Zoom is also good for work teams wanting to stay bonded and nurture relationships during the pandemic. These days, it can be so valuable to have face-to-face contact with people you haven’t been able to see in a while, Pyle notes.
When phoning it in does the trick
You already know the drill (and the person)
Phone calls have been staples of work life for years, and are often sufficient when the parties already have an established relationship. “You already know the person, so you don’t need video to get a feel for who they are,” Pyle said. A phone call is perfect for doing a quick check-in with a colleague.
Showing some love for a working mother
Many women are juggling family and work in ways they’ve never had to before, states Greenberg. “One minute they’re in a Zoom meeting, playing the role of manager or employee, and the next minute they have to put on a teacher hat, and teach their kids from home.” With all that’s going on now, says Greenberg, it’s especially important to find out how people are feeling and how they are doing. “Pick up the phone, call your friends, colleagues, and coworkers. Don’t pretend that this isn’t happening. Because it does impact the workplace. We can’t separate the workplace and the world.”
Dissecting complex topics
Phone calls can also be good for discussing especially difficult or complex topics, Greenberg says. Examples include social injustice, COVID-19, and something like asking for a promotion. One reason is because a phone call enables you to do a walk-and-talk. “Sometimes when we’re sitting, we’re putting our bodies in a physical state where we’re stuck. But if we’re walking and talking, our ideas flow more easily and we have more energy,” explained Greenberg.

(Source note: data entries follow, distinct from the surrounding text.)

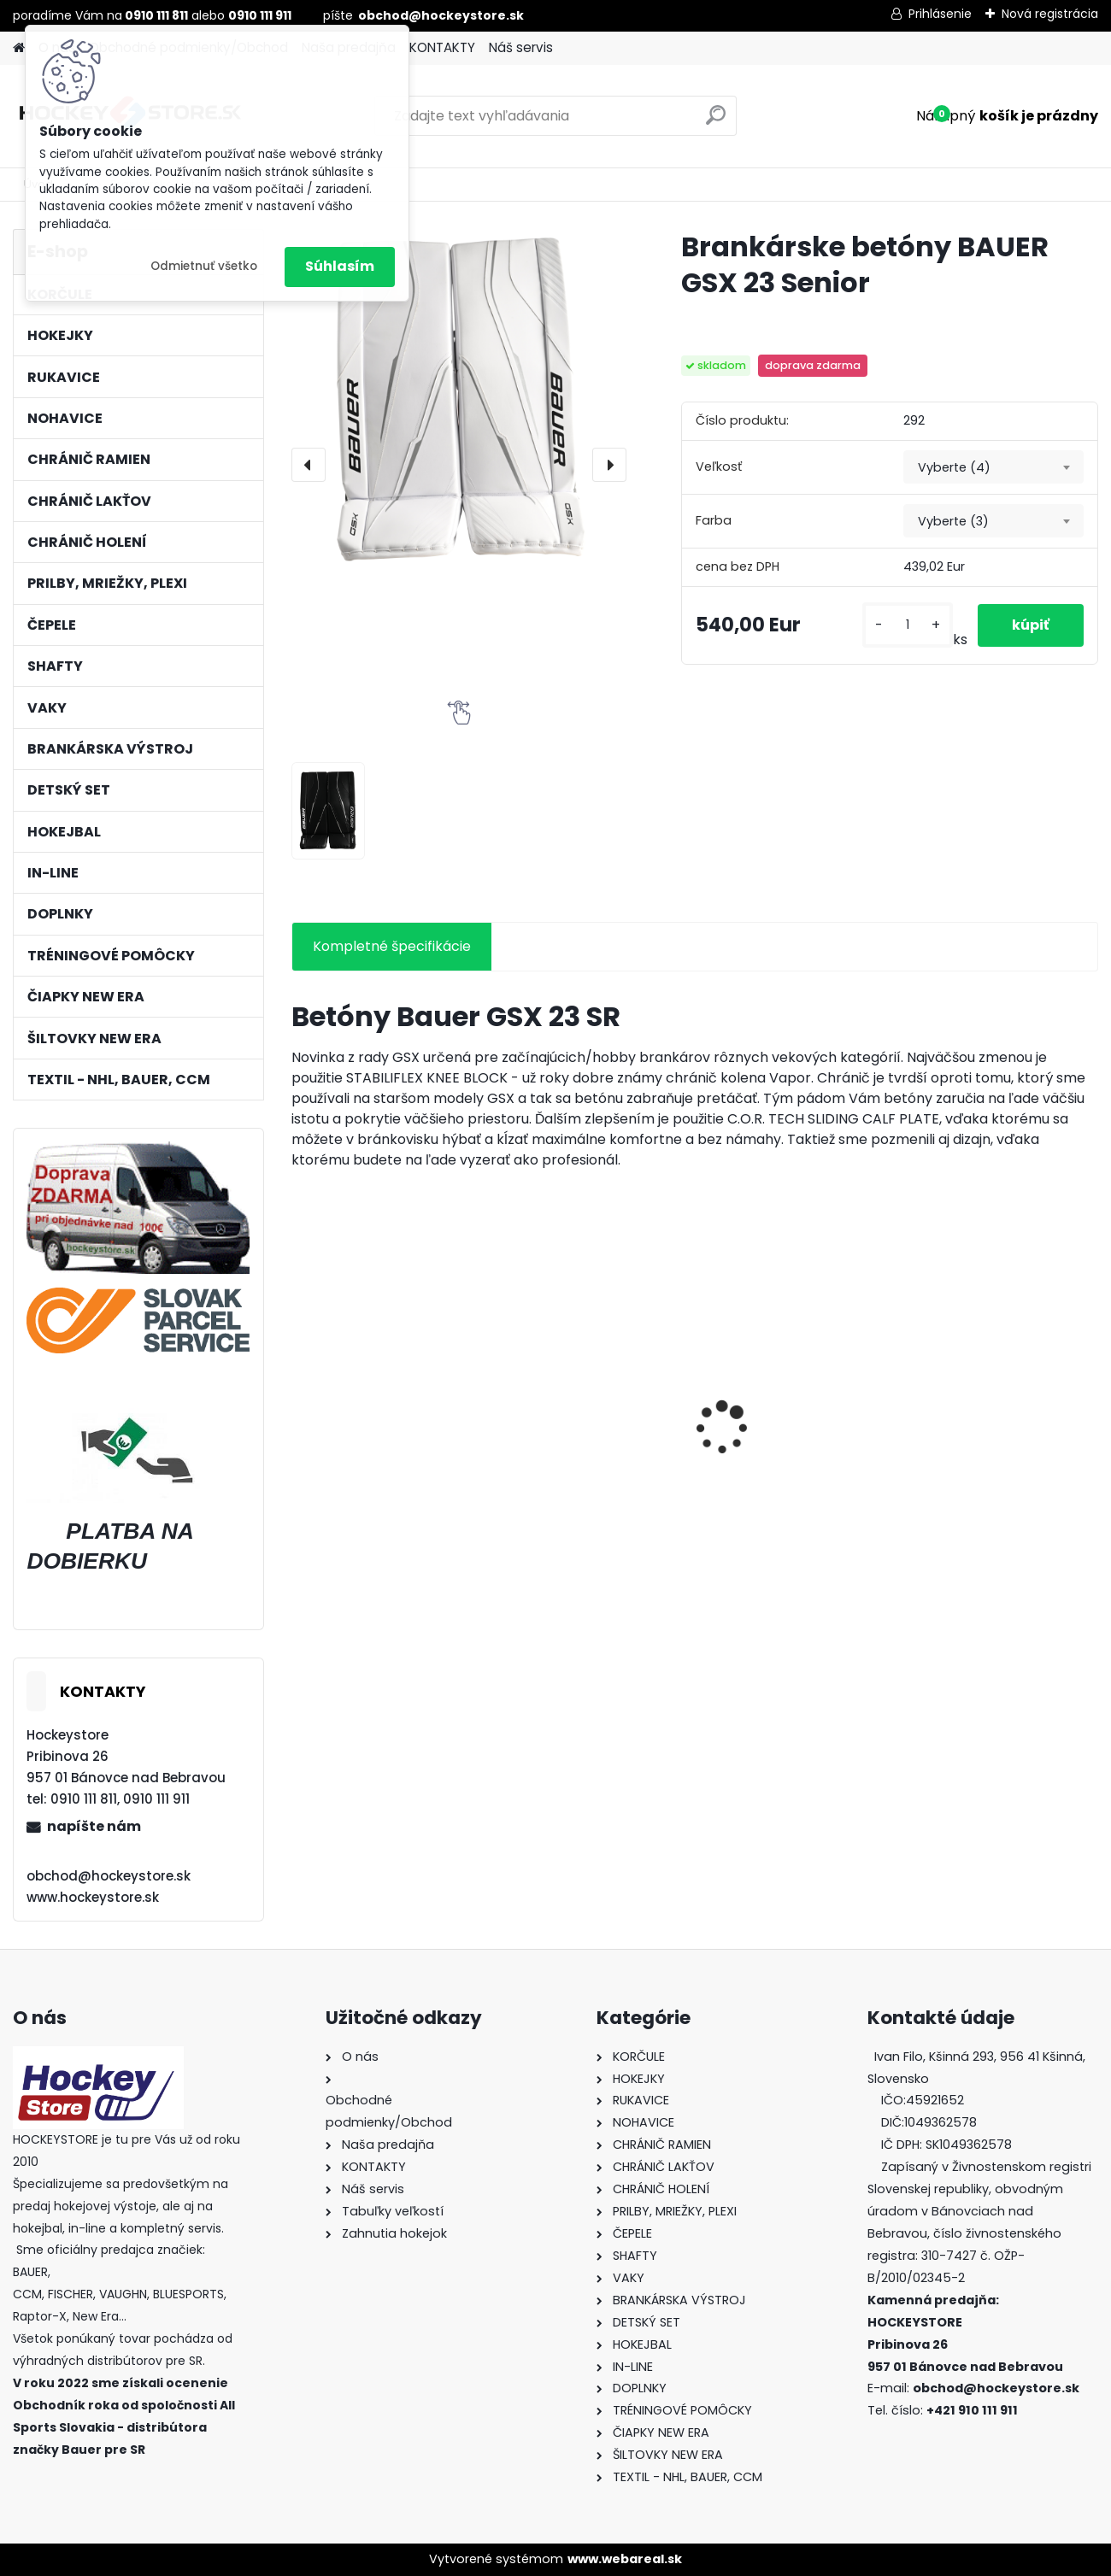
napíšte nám (94, 1826)
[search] (716, 121)
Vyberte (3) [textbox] (953, 521)
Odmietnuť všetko (203, 266)
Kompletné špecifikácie (392, 946)
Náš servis (521, 47)
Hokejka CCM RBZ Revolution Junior (770, 1452)
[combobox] (993, 467)
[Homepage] (19, 48)
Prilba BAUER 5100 (361, 1448)
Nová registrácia (1050, 13)
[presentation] (308, 465)
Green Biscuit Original (581, 1448)
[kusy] (907, 625)
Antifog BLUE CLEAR (980, 1448)
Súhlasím (339, 266)
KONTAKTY (442, 47)
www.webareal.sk (624, 2558)
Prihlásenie (940, 13)
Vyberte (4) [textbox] (954, 467)
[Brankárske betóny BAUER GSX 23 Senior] (459, 397)
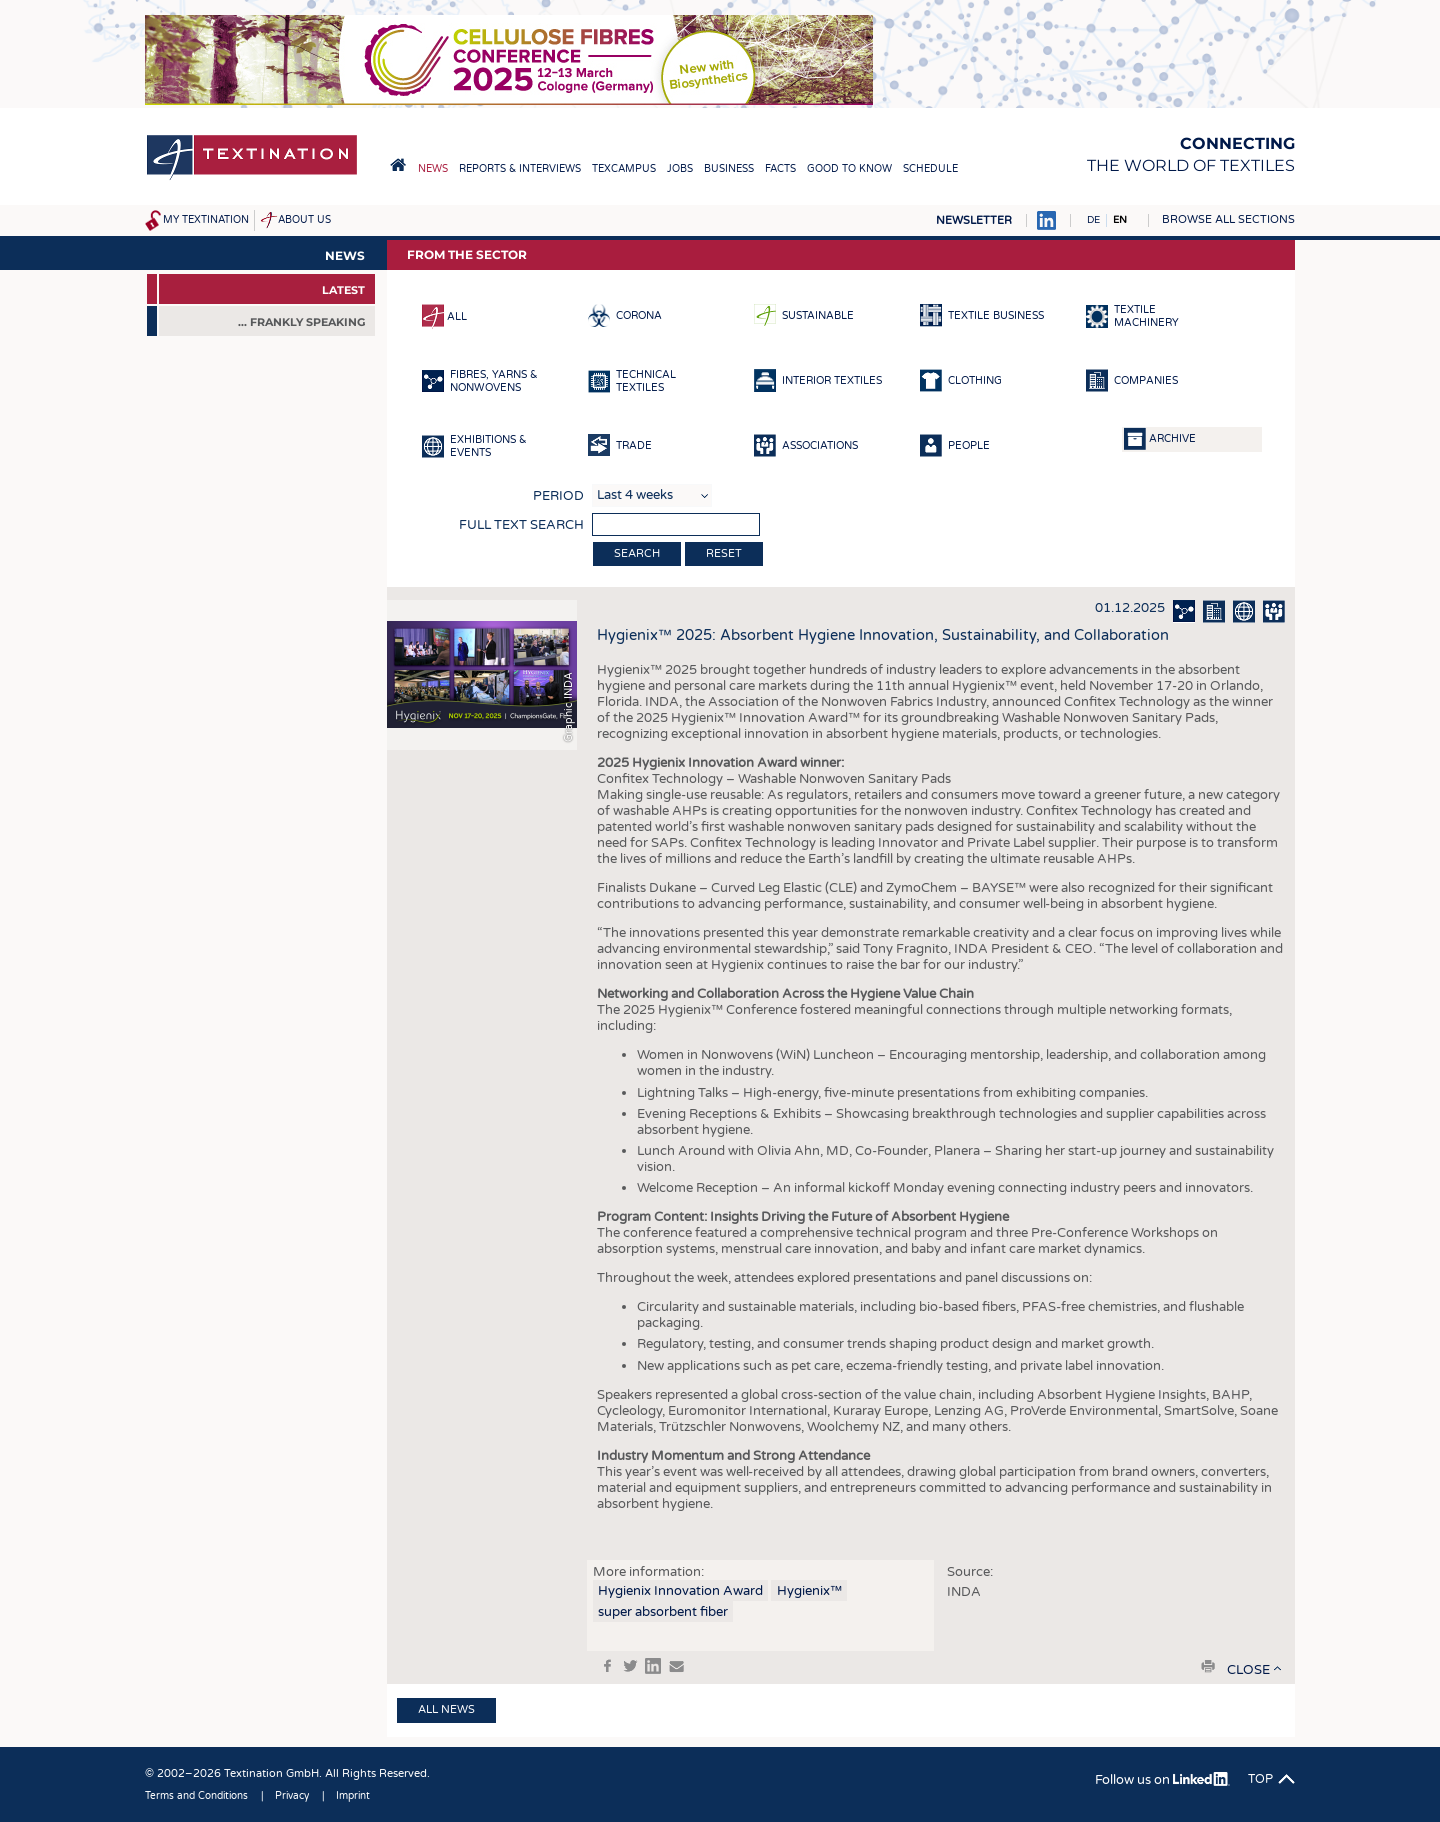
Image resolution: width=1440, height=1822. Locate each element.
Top (1260, 1779)
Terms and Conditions (196, 1796)
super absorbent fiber (663, 1612)
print (1208, 1666)
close (1248, 1670)
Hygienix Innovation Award (680, 1591)
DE (1093, 220)
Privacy (292, 1796)
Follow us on (1162, 1780)
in (653, 1666)
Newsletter (974, 220)
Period (558, 496)
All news (446, 1709)
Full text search (521, 525)
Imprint (353, 1796)
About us (304, 220)
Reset (724, 553)
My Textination (206, 220)
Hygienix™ (809, 1591)
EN (1120, 220)
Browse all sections (1228, 219)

Phone calls allow you to practice what psychologists call “embodiment.” It’s a fake-it-till-you-feel-it mentality: How does it work? “If you want a raise, ask by phone,” advised Greenberg. “Stand up while you’re doing it to harness a feeling of power, and have bullet points in front of you that you’re referring to.” The phone allows you to do what physically feels good (and empowering!) while you’re talking.
Fighting Zoom fatigue when it’s the only option
Seeing other faces is refreshing… until it’s not. At a certain point it can become exhausting. “For a lot of people, working from home is new. Before, people used to use Zoom maybe once a day, or week. But now, people are experiencing what’s called ‘Zoom fatigue’ as a result of being in these virtual meetings back to back, all day long,” explained Greenberg. “When you’re in a meeting in a real conference room, you’re not looking at yourself. You’re looking at other people and their nonverbals. But on a Zoom call, when we turn on video, we start to get fixated on ourselves and what we look like.”
When your frustration with Zoom hits its peak, you may be thinking: Not only do I have to virtually interact with people, but I have to watch myself virtually interact with people? I’m not in the mood to see faces today… let alone my own!
To help with Zoom fatigue — and stay focused and energized during your calls — click on the three blue dots in the right hand corner of your box and click “Hide self-view.” This way, you can see the other people on the call, but you can’t see yourself — only others can. Because let’s face it, wouldn’t all meetings be better if we could just focus on the important words and thoughts from our colleagues and ourselves?